FRAGMENTO PROPORCIONADO ::
=======

Como experiencia personal, uno de los grandes obstáculos que hizo de mi amor con Liliana algo perteneciente al bando de los contrariados era no lograr estar suficientemente a solas con ella. Por cada minuto de estar juntos y aislados para conversar, debía esperar largas horas en compañía de amigos y relacionados. Esta situación no parecía suponer un problema para ella, pues al comienzo no estaba al tanto de mis sentimientos; y posteriormente, ya sabiéndolo, se desenvolvía con tal naturalidad que tal vez no creía necesario tener más privacidad de la que disponíamos. Era, digamos, algo normal que eso sucediera, teniendo en cuenta nuestra edad y las limitaciones de una situación de por sí compleja, pues ya era un amor imposible mucho antes de que alzara vuelo. Por lo tanto, gozar de algunos privilegios como la completa soledad para compartir tiempo y algo de intimidad, era un lujo a veces inconcebible. No obstante, era precisamente en esos instantes donde me sentía más a gusto con ella, disfrutando a tal punto su compañía, que podía esperar semanas y hasta meses aguardando la siguiente oportunidad.
Estas instancias, aisladas aunque significativas, fueron desde el comienzo la característica primordial de nuestro cariño. Es decir, sucedía algo importante, pero luego venían días y semanas de distancias y silencios, agravados por la extrañeza que nos causaba la presencia de personas a nuestro alrededor que generalmente ignoraban lo que ocurría entre Liliana y yo; o peor aún, sabiéndolo, se mofaban de ello. Por otro lado, al ser una época de tantas incertidumbres, la juventud implicaba la vacilación constante respecto a estudiar, trabajar y desarrollar apegos. No era fácil dar pasos firmes, ni siquiera para alguien que dispusiera de la claridad suficiente respecto al futuro. Y en muchos sentidos, no estábamos listos para tomar decisiones sentimentales a largo plazo, aunque considero que ella estaba mejor estructurada al respecto, pues poseía ya una gran inteligencia emocional, algo que admiré tanto o más que su belleza física.

=======

MATERIAL PROPORCIONADO ::
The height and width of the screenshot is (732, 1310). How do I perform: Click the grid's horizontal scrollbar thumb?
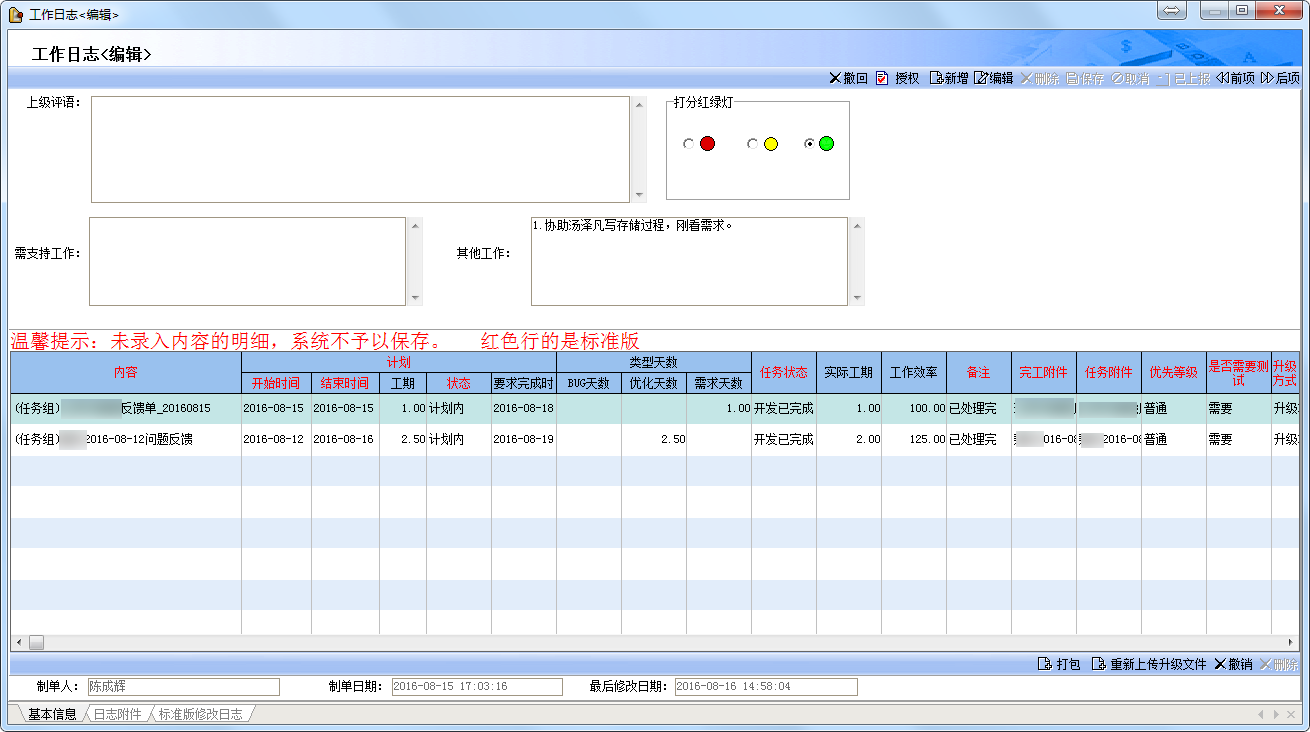click(x=36, y=642)
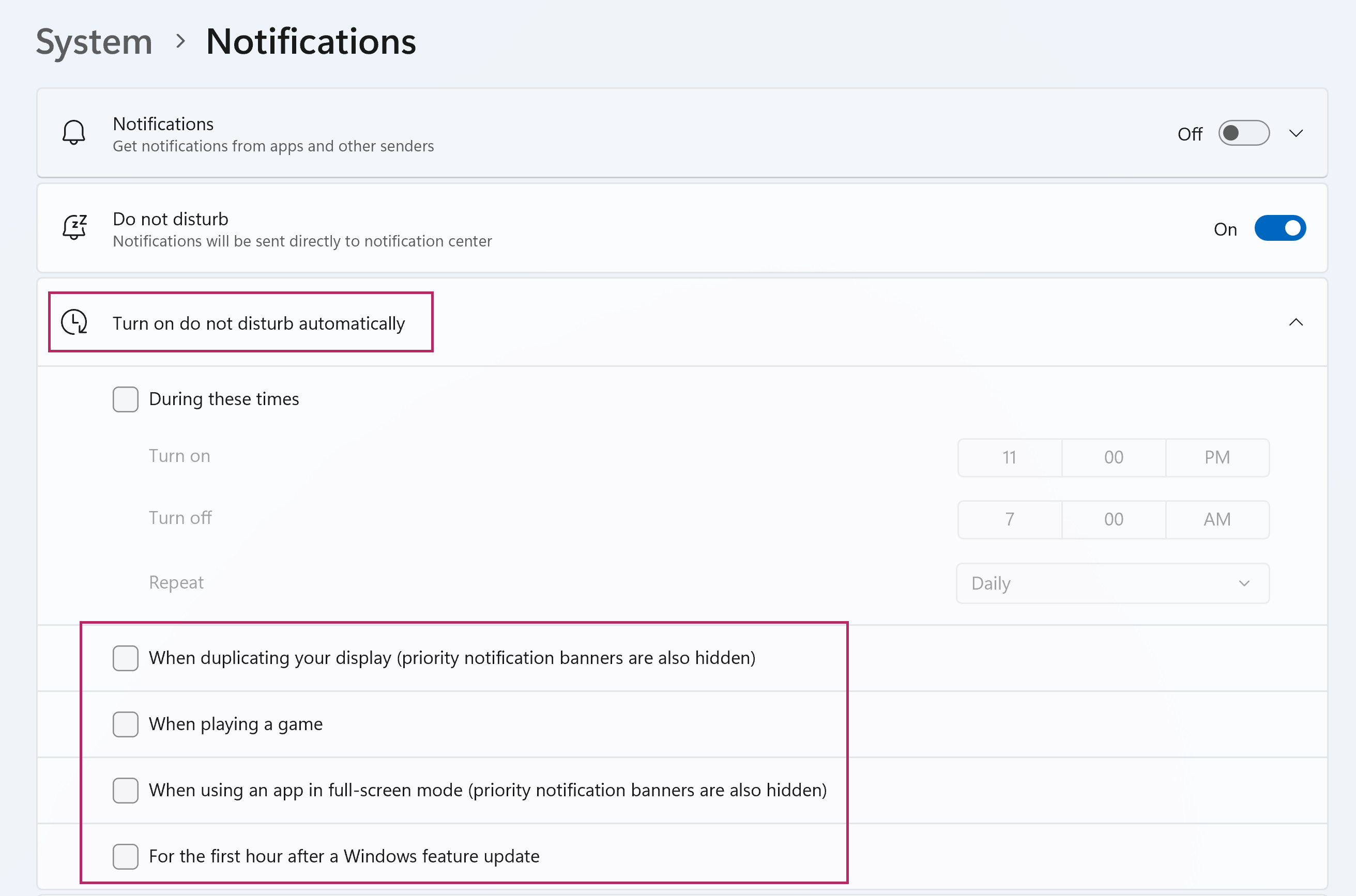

=======

CONSIGNA DEL EJERCICIO :: Prosigue el relato sobre el amor con Liliana a partir de su última oración.

RESPUESTA DEL EJERCICIO ::
Adicionalmente, está el asunto de nuestras relaciones sentimentales aceptadas por los demás, tema espinoso y complicado. Siendo el nuestro un amor impedido por situaciones ajenas a nuestra voluntad, lo manteníamos en secreto. Luego aparecíamos en público con "alguien especial". En el caso de ella, dada su gran predisposición a la estabilidad y su alma noble, estas relaciones duraban meses y años, en tanto que las mías eran todo lo contrario. La explicación de lo que sucedía por mi lado sería que anhelaba ardientemente tener a Liliana, y en vista de las grandes dificultades de aparecer como novios, intentaba erráticamente hallar supletorios que pudieran distraer un poco mi obsesión por ella. No niego que intenté el amor en otras sendas. Pero, al ser por completo insuficientes, terminaban muy pronto, incluso antes de empezar. De hecho, sentía que en todas las situaciones de involucrarme con otra mujer, sólo podía llegar hasta un cierto punto de entregar mi cariño y mi compromiso. Después de ello, a pesar de las reclamaciones de mi compañía de ocasión, simplemente me retiraba, me alejaba. En esa estela de caprichos hice mucho daño, pero no prestaba demasiada atención a ello en vista de mi codiciado tesoro: ver a quien era la razón de mis desvelos y ansias más íntimas, aunque el poder estar a solas con ella fuera también un deseo sin cumplirse del todo.
¿Cómo, entonces, se conjugaron las adversidades con el propósito paulatino de querernos dentro de unas circunstancias tan confusas? ¿Cómo llegamos a disfrutar de momentos de preciosa intimidad, de manera que hice de ellos fuentes de inspiración durante décadas de amarla en silencio y a la distancia? Y lo más importante ¿Qué sentía ella de todo eso, tan habituada como estaba a relaciones estables y mejor amoldadas a las expectativas de nuestros mayores y conocidos? ¿Pudo ocurrir, de parte de ella, que dichas situaciones abrieran espacio para considerar alguna posibilidad de dar un paso en firme conmigo? Todas las respuestas a estas preguntas están veladas por algo de misterio, aunque haya razones en la superficie que parecen válidas hoy. Pero los asuntos del amor no se basan generalmente en lo razonable, sino que optan por los laberintos de lo inexplicable. Debo expresar que siempre hubo un tinte de simulación y dulce perversidad en el hecho de estar sosteniendo un romance a escondidas. Pero, en nuestro favor, también declaro que nos unía un amor marcado por la sinceridad y la ternura.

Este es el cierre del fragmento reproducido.